Pam Loeb and Lisa Dropkin talk about midpoint findings from interviews with elected and appointed government officials and journalists in ten states across the country to understand their perceptions of foundations and the drivers of those perceptions.
Lisa: We went into this with the idea that many elected and appointed officials would not know very much about foundations. How do you think that theory is holding up?
Pam: Well some don’t, but I have been surprised by the number of people I have interviewed who have had direct experiences with foundations.
Lisa: Yes, many of them have been grantees or partners of foundations and have struggled with the same types of issues we hear from nonprofit directors. For example, many decisionmakers have complained that foundations don’t stay committed to projects long enough.
Pam: A key question in these interviews is how elected or appointed officeholders have or would want to partner with foundations. Partnership implies commitment. They are frustrated when foundations pull out after the pilot is over and move on to the next big thing.
Lisa: Another theme we wanted to explore was this idea of foundations’ R&D role – that because foundations have flexible, politically independent resources, they can often generate and test new ideas more easily than the public sector. Then, if the new approach pays off, government can replicate and take it to scale.
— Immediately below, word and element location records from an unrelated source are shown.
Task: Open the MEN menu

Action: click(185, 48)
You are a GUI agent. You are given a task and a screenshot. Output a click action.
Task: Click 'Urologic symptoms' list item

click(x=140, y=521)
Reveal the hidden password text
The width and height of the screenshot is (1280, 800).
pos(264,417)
Yet, these interviews are suggesting foundations need to be careful about using this R&D position, because there is some backlash about foundations’ unwillingness to commit for the long haul.
Pam: At the same time, we have gotten very positive feedback from some interviewees who have had great experiences when a foundation has lent their expertise in the form of research, or staffing, or just advice from funding similar projects.
Lisa: It also seems like one of the roles for foundations that comes up organically in these interviews is this idea of foundations as independent entities that can convene stakeholders on neutral ground and promote collaboration.
Pam: Yes, I have heard some great stories about foundations bringing disparate interests together – liberals and conservatives, charities and businesses, and different nonprofit groups to convene, collaborate, and compromise.
Lisa: I’m looking forward to our next round of interviews, continuing to test and refine these themes, and eventually sharing our findings with the broader philanthropic community.